Records for locating described items:
+++

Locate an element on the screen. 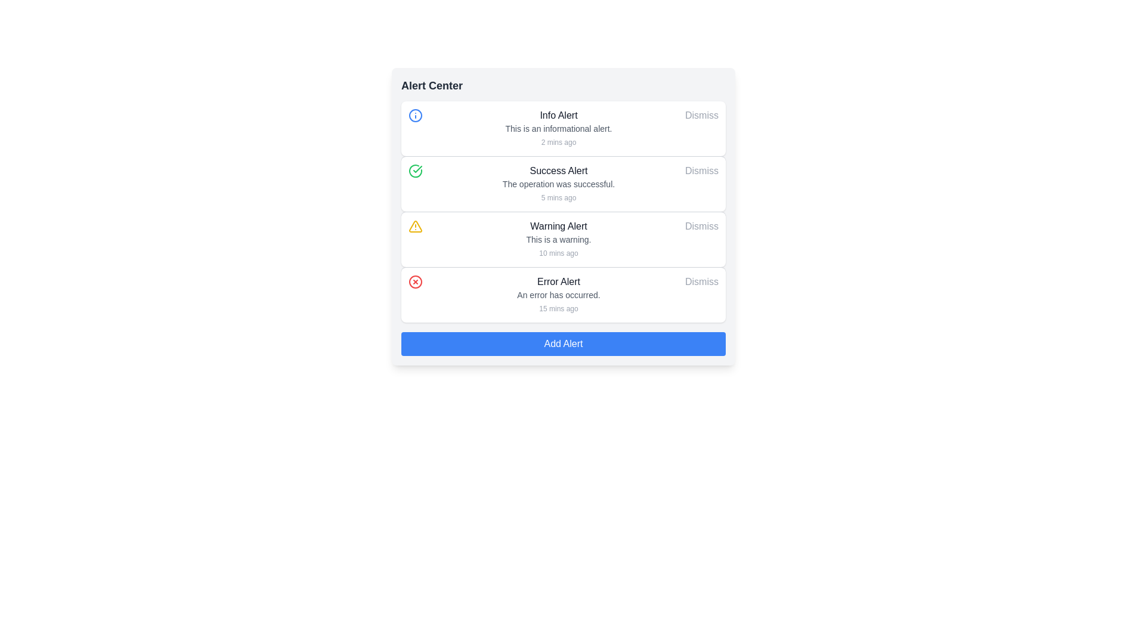 The image size is (1145, 644). the Graphic Icon representing an informational message or alert located in the top-left corner of the first alert card, adjacent to the 'Info Alert' text is located at coordinates (415, 115).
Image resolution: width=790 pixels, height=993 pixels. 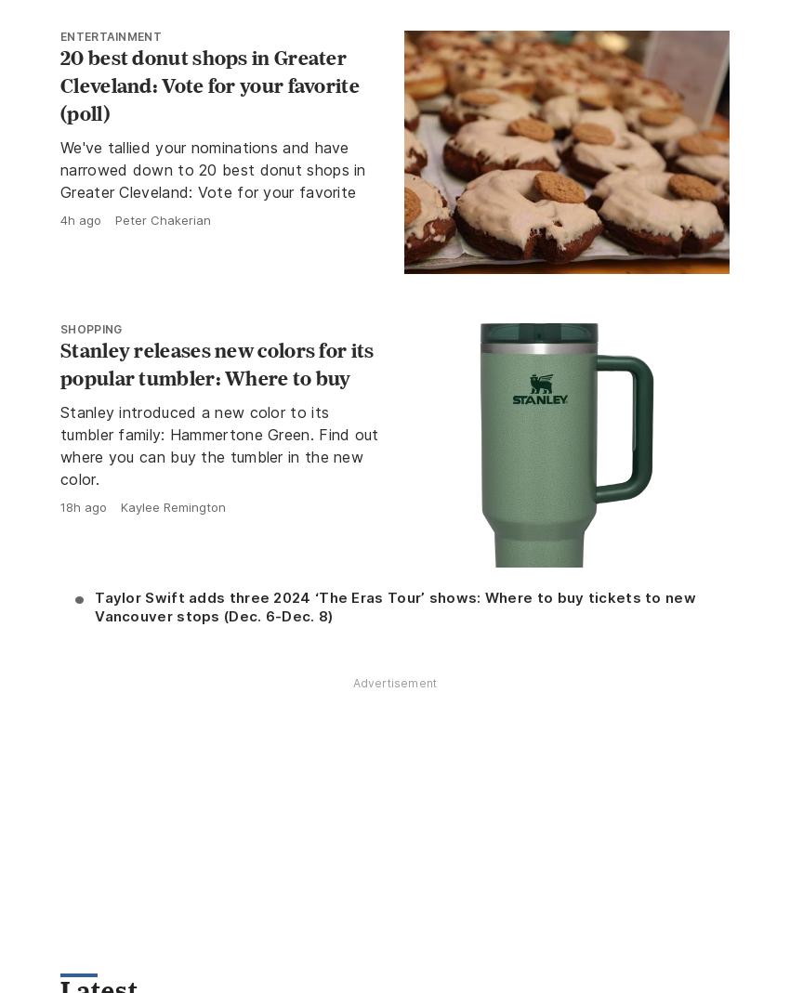 What do you see at coordinates (212, 169) in the screenshot?
I see `'We've tallied your nominations and have narrowed down to 20 best donut shops in Greater Cleveland: Vote for your favorite'` at bounding box center [212, 169].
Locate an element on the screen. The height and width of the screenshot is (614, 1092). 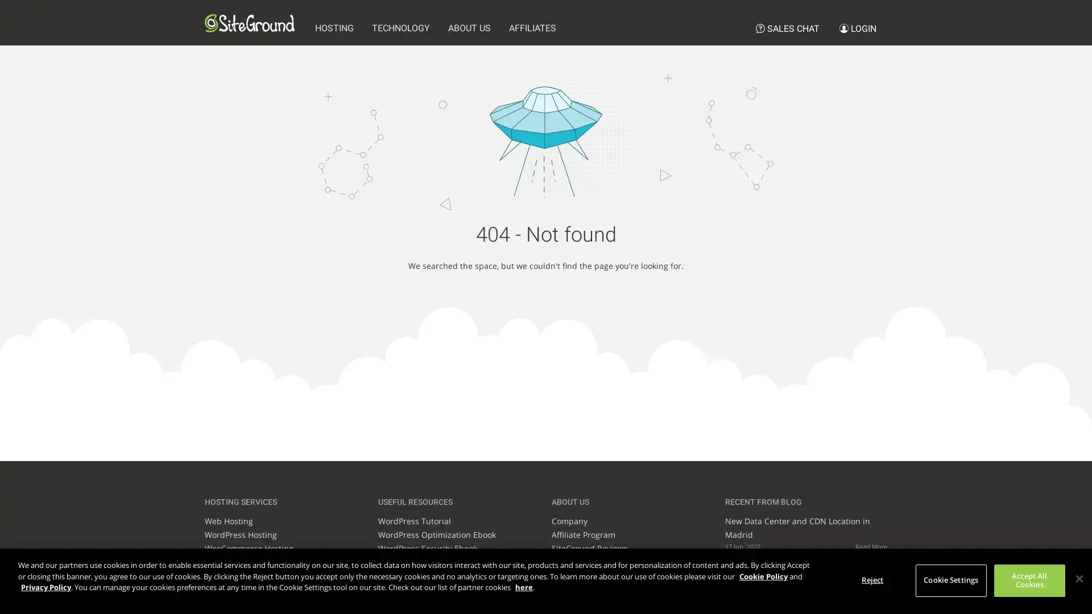
Accept All Cookies is located at coordinates (1029, 580).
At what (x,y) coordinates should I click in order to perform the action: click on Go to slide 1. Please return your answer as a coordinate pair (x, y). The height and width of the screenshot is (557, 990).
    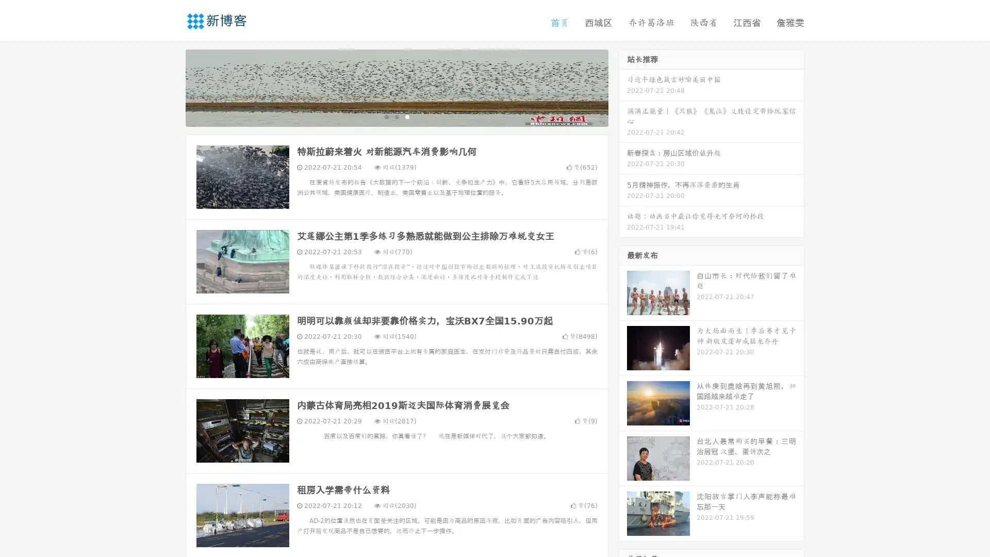
    Looking at the image, I should click on (386, 116).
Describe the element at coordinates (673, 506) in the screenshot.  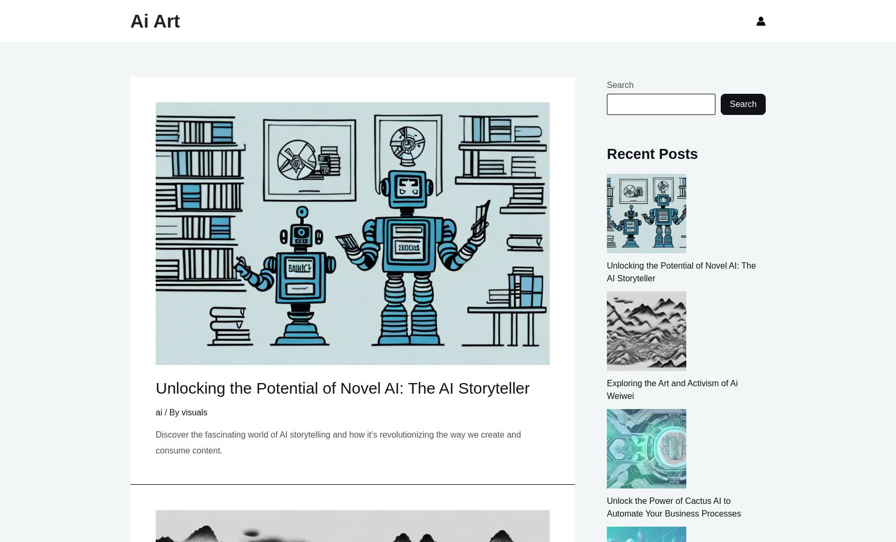
I see `'Unlock the Power of Cactus AI to Automate Your Business Processes'` at that location.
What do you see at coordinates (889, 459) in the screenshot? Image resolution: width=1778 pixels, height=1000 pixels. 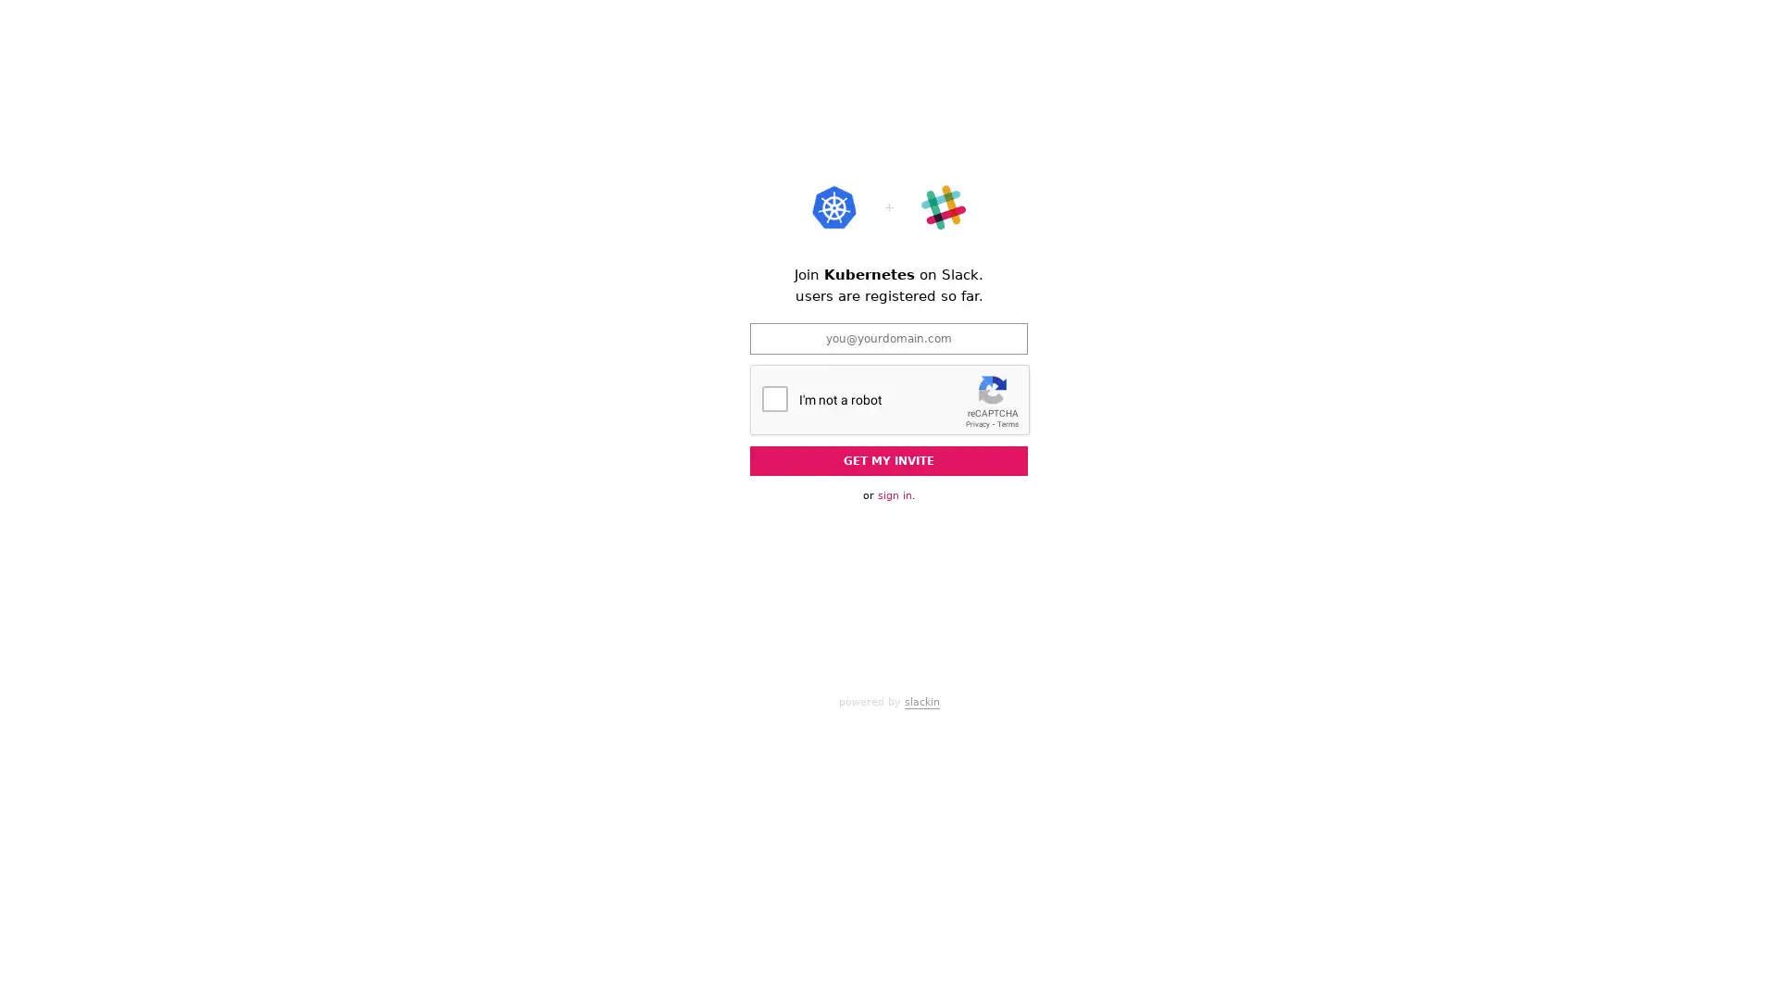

+++

### Objective
Gather every line of the data above that contains the word "click". Case matters.

### The response
At what (x,y) coordinates should I click in order to perform the action: click on Go to slide 1. Please return your answer as a coordinate pair (x, y). The height and width of the screenshot is (557, 990).
    Looking at the image, I should click on (386, 116).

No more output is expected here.